Segment Start: Material for this task

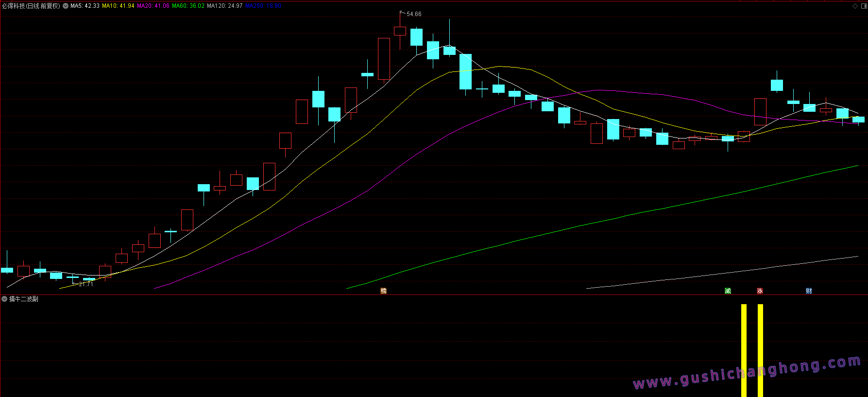Screen dimensions: 868x397
Task: Click the second yellow signal bar
Action: click(760, 350)
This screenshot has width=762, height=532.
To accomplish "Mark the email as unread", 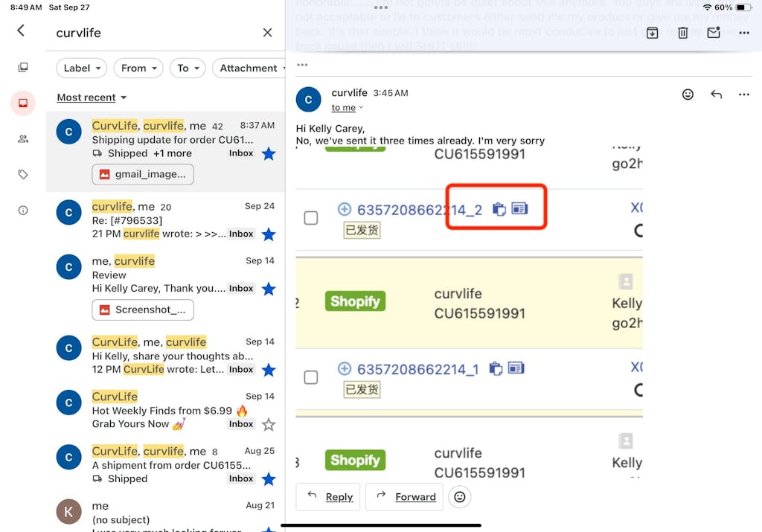I will coord(714,33).
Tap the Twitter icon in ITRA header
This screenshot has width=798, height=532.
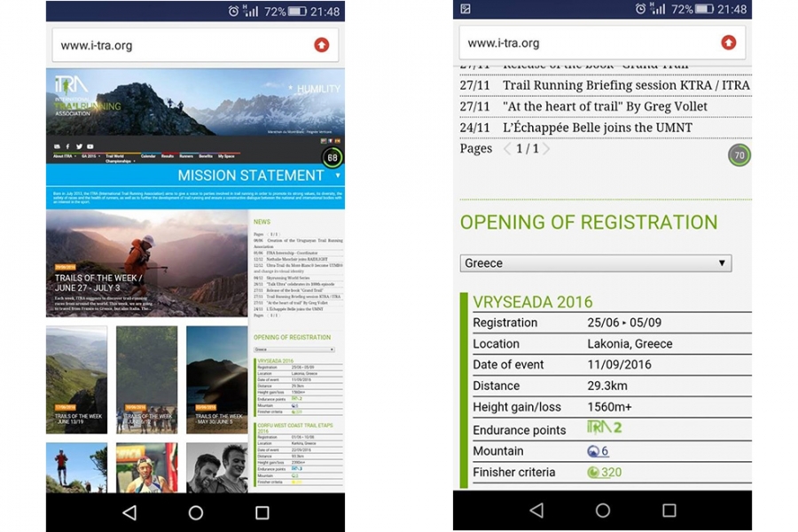coord(78,146)
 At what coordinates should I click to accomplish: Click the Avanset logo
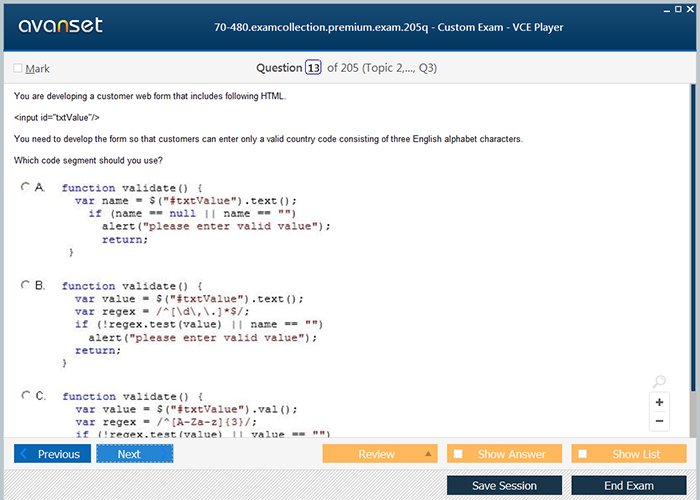[59, 26]
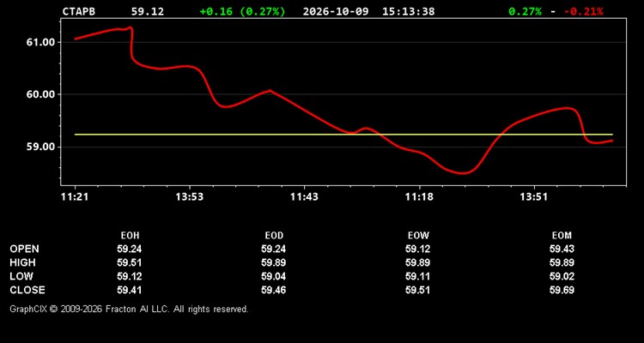
Task: Click the green +0.16 (0.27%) change value
Action: (x=242, y=11)
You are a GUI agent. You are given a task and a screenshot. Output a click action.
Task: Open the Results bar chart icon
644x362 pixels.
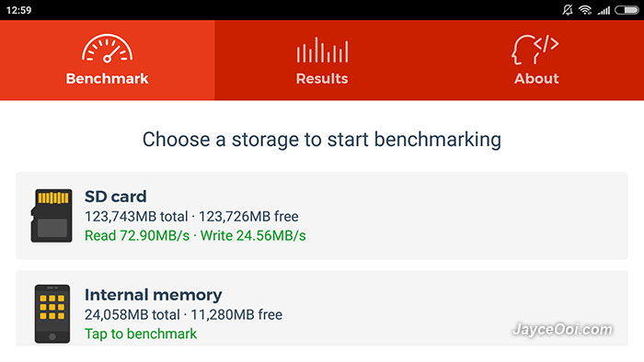[x=322, y=50]
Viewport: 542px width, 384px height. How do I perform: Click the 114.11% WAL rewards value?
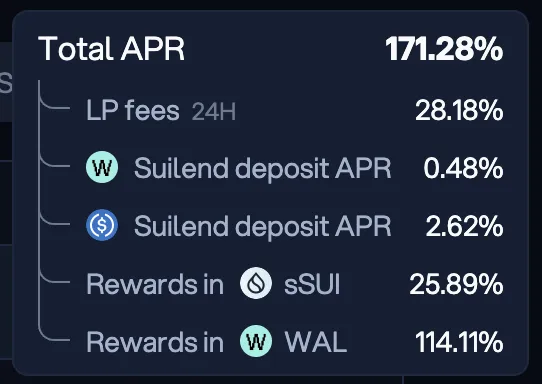pyautogui.click(x=459, y=343)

Segment End: Material for this task

— Exercise requirements —
Among the lines above, find those with the string "icon" and copy them.

— Completed exercise —
Tap the Twitter icon in ITRA header
Task: Open the Results bar chart icon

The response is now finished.